Introduction
Array studio
Array Studio provides an integrated environment for analyzing and visualizing high dimensional data. It is convenient in organizing and visualizing data with its Solution Explorer, which organizes each project into Data, QC, Table, List, Cluster, Text, Attachments and other categories. Multiple projects can be opened simultaneously in the Solution Explorer, and data can be shared among projects. Each view is controlled by a View Controller, which performs view customization, applies filtering, and displays legends.

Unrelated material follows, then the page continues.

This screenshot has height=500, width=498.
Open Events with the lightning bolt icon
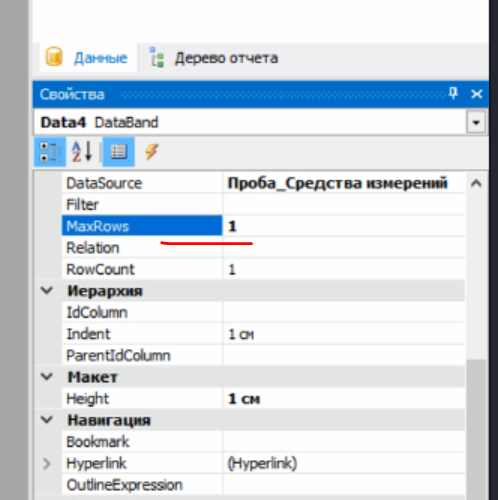click(152, 152)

Furthermore, its interactive visualization technique provides the details of data with the Details Window and Web Details On-Demand.
It is highly recommended that the user complete the prerequisite for this tutorial: MicroArray Tutorial, which is a good introduction to installation, basic usage, data structure and standard visualization in Array Studio.
Downloading the SNP Sample Data
This chapter will cover the import of the .MAP and .PED file sample dataset, as well as the attachment of the pedigree and phenotype covariate information to the dataset (the Design Table).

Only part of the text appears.